Is WaniKani Worth the Price?

I’ve been using memrise to learn japanese, almost done with japanese 2. It’s good for vocabulary and a bit of grammar since you learn complete sentences as well. But the format really doesn’t work well when it comes to kanji, since you only get to learn a kanji and it’s meaning, no pronunciation or vocabulary. I’m trying out duolingo as well, and it definitely has it’s merits. Though I like both of these, I prefer WK not only for learning kanji but vocabulary in general.

I definitely have the motivation and I’ll continue to study japanese. However I’m not sure if I’ll continue to use WK. But I have to say I’ve been using WK not only to learn but because it’s fun. I hear people complain about long review sessions, but I’m disappointed when I have to wait for the next review. Though I suspect it’s partly because I’m at the low levels.

Well, I’m a student (will be be starting at university this fall,) so a bit low on the income. However since I live in Sweden we get study grant and I get money from relatives on special occasions such as my birthday. Basically, I can afford WK, but it’s still a big commitment.

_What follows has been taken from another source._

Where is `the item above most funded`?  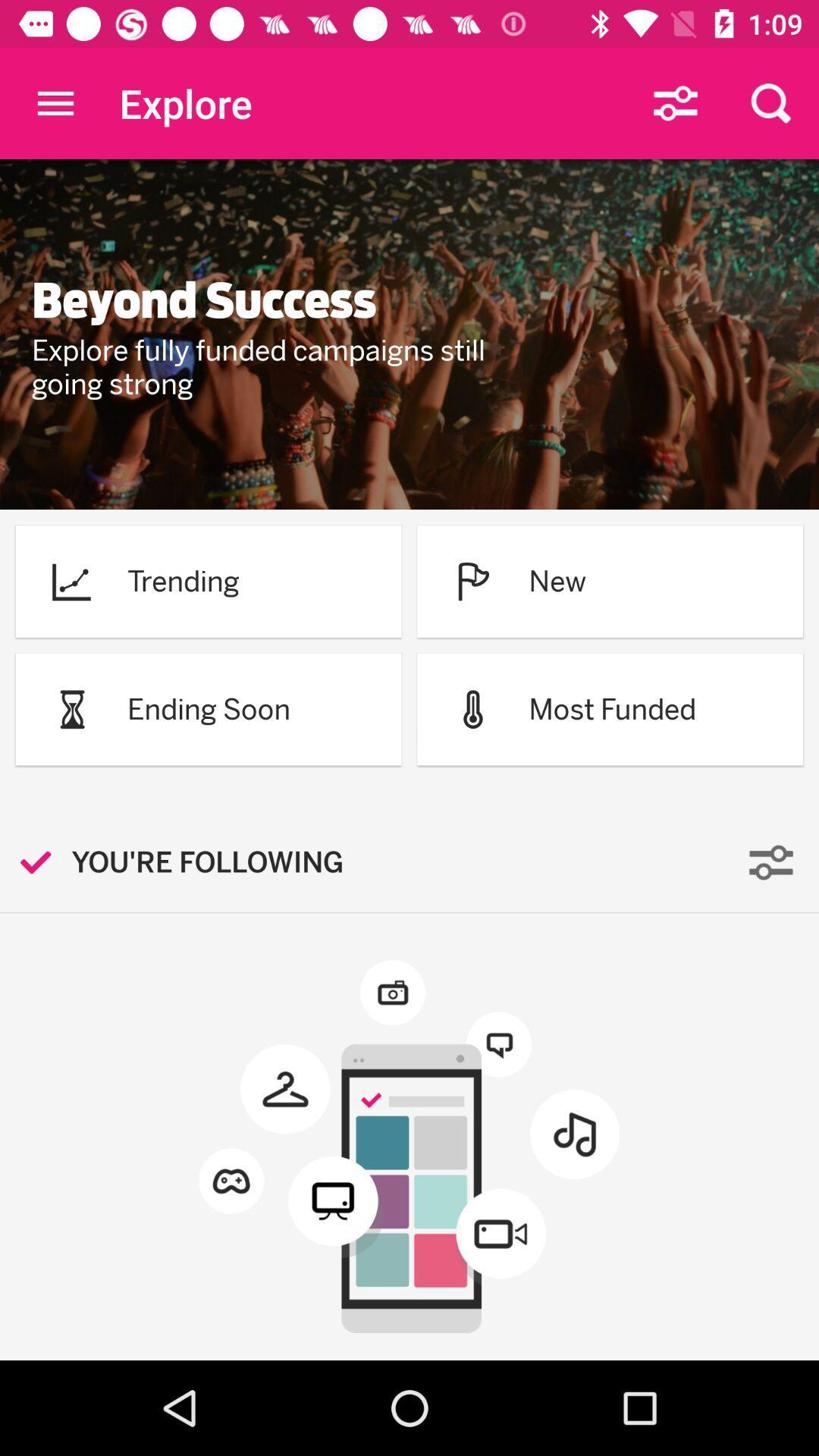
the item above most funded is located at coordinates (557, 580).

Great idea! I’ll certainly try out some free alternatives and continue to use memrise before I decide. And if I do decide to continue, it seems monthly or yearly is the better choice.

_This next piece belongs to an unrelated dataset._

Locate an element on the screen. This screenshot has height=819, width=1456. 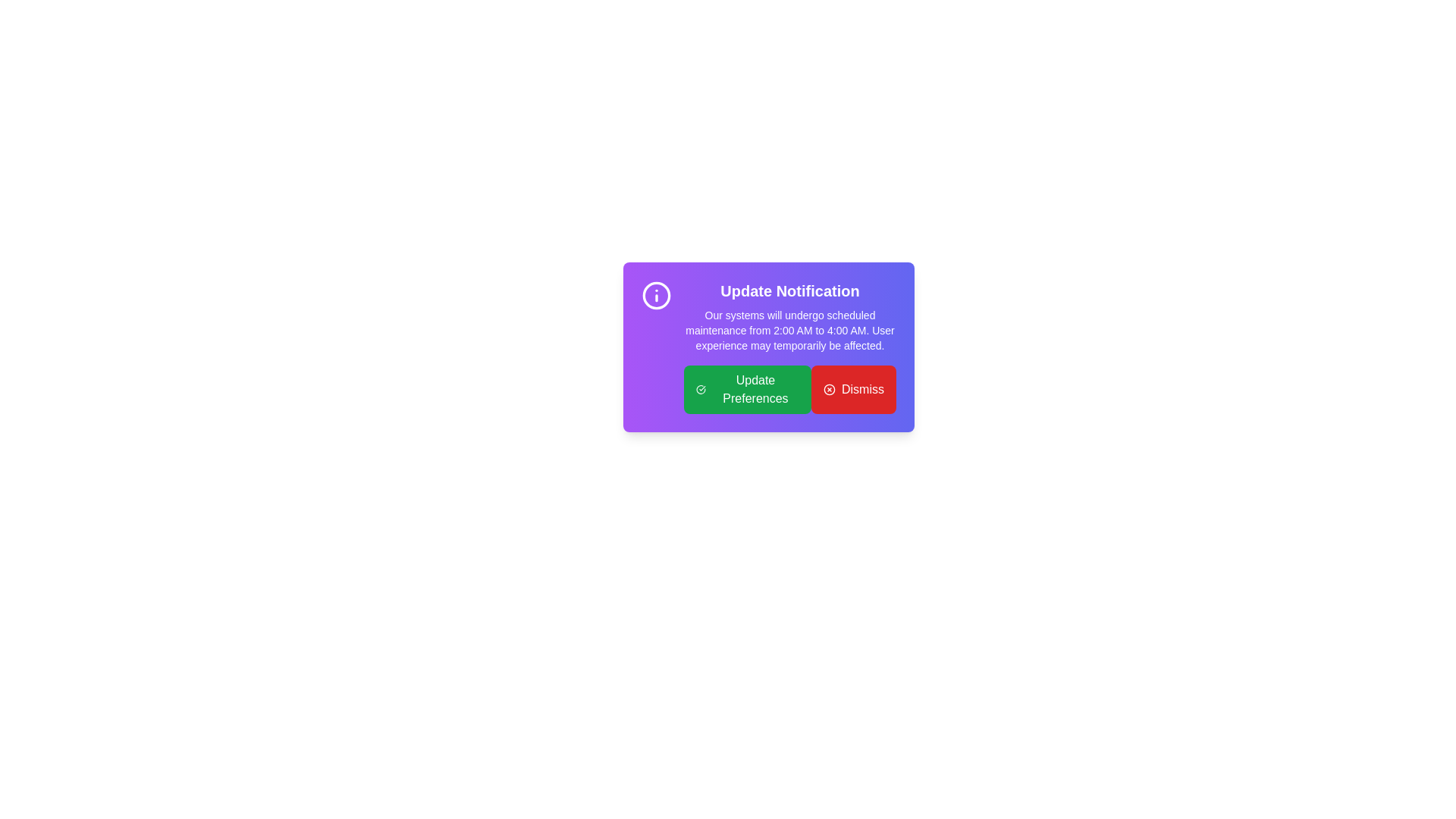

WORTH IT. Been studying Japanese for years and explored different methods for learning kanji. I learned about 400+ with books and rote memorization before finding Wanikani.

In my opinion, Wanikani is the best method to quickly learn and retain meanings and readings. It’s also structured in a fun and engaging way, kind of like a game/contest where everyday you’re drawn to study and advance your knowledge simply because it feels good. Especially the excitement of getting 100% on a review! haha

In the end though, it depends on how it works for YOU. How did your first three levels go?
If you dig it, you should definitely continue! :smiley:

2 Likes

Yup, it’s because of the low level. The material accumulates as you level up, so lately I’ve been getting an average of 150-400 reviews a day, given that I’ve been doing them regularly and not just letting them pile up. The worst pile I’ve had was 1600 from when I was traveling, naïvely thinking I would be able to do reviews and didn’t turn on vacation mode…

2 Likes

Not trying to bash you, but can you really say all that at lvl 3? If you say you already knew 400 by the time you started, then your ability to “quickly learn and retain meanings and readings” is probably skewed by your previous experience. I, too, had studied quite a bit prior to WK so the first few levels were easy. It took me several weeks to get into some newer kanji before I decided that it was good for learning brand new stuff as well.

1 Like

WaniKani is definitely worth the price, well kinda. The lifetime option was too expensive for me at $300 so I chose to subscribe to the Yearly plan ($100 a year). It has helped me to keep studying Japanese because they space out the reviews. I need to have a goal in mind to stick with something, so knowing that my next review would be in, let’s say 2 hours, I can look forward to studying then. Without that, I probably would have stopped studying a long while ago. Another thing I like about WaniKani is the fact that they use radicals and mnemonics to help you recall Kanji better. Rather than trying to learn 12+ more strokes per kanji, I just need to remember 3-4 radicals.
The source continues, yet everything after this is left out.